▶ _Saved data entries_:
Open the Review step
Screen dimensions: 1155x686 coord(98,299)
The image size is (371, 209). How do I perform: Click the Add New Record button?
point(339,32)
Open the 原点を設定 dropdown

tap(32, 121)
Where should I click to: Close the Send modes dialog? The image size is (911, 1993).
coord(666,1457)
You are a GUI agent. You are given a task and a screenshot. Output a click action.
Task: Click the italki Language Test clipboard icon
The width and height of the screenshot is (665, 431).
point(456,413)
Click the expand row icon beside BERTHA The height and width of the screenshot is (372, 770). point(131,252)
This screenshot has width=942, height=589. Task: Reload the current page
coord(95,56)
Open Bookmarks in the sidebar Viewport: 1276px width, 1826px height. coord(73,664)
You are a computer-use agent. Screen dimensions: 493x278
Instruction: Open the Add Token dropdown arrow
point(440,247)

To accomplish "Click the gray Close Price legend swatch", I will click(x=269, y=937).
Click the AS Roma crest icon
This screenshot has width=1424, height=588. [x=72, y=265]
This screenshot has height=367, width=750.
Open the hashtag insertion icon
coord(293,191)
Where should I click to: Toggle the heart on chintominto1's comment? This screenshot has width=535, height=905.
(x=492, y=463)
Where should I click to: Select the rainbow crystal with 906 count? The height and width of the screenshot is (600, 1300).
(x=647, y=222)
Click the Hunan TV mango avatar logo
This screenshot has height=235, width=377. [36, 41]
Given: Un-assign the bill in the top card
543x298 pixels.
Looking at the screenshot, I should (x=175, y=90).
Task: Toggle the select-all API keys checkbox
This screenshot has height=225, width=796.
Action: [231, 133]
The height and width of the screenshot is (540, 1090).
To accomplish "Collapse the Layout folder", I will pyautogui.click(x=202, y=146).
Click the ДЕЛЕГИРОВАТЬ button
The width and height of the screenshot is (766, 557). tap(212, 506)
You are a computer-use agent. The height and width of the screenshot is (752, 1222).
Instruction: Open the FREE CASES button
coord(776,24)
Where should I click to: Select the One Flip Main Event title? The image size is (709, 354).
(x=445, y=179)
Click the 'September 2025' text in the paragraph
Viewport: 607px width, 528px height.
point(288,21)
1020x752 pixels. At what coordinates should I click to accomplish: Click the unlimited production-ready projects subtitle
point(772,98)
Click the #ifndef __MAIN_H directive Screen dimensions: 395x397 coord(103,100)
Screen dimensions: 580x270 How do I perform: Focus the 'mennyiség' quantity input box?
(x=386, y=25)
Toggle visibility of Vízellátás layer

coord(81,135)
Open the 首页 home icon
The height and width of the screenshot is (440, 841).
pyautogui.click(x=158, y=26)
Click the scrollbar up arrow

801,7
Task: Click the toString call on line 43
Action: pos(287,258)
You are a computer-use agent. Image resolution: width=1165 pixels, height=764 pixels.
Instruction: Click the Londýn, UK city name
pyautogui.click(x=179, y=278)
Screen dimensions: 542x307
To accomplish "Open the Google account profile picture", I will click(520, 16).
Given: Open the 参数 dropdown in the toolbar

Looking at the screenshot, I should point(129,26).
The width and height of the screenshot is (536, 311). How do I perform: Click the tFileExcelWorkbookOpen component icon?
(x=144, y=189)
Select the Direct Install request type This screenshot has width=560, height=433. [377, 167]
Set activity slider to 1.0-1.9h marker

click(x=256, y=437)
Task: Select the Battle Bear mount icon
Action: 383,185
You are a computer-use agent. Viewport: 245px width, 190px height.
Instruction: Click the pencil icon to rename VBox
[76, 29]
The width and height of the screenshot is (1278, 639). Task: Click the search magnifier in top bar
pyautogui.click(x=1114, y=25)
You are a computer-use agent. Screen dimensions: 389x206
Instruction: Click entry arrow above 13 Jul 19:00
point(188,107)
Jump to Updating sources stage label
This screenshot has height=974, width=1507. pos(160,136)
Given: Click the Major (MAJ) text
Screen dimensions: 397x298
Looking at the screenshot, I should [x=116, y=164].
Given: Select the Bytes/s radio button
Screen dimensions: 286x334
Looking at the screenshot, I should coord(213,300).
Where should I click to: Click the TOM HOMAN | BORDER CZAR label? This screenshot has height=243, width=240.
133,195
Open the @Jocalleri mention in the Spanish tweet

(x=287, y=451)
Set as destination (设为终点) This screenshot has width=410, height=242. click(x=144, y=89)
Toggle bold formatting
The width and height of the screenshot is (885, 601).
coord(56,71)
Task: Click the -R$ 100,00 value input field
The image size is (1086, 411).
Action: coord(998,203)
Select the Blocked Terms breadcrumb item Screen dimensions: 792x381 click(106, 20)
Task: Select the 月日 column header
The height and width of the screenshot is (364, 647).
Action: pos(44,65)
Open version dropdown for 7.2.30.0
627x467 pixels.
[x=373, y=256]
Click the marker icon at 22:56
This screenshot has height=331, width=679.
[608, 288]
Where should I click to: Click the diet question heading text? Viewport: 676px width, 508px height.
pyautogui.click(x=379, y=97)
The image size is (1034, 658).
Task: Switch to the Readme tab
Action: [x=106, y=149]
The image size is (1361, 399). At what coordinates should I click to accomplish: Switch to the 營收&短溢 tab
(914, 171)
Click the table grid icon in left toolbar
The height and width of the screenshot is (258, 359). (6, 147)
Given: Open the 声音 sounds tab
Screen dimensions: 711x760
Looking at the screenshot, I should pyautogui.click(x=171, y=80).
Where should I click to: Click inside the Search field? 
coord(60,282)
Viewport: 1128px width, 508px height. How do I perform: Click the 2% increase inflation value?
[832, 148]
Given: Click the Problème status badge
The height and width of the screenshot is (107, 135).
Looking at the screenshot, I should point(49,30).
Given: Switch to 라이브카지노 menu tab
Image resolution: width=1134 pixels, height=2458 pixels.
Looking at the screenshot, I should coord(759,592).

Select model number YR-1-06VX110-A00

▶ _TASK PROMPT_: Search the data for the string "will" and copy every line where it appears.

▶ _SOLVED EXERCISE_:
To accomplish "Click the gray Close Price legend swatch", I will click(x=269, y=937).
To accomplish "Collapse the Layout folder", I will pyautogui.click(x=202, y=146).
To accomplish "Open the Google account profile picture", I will click(520, 16).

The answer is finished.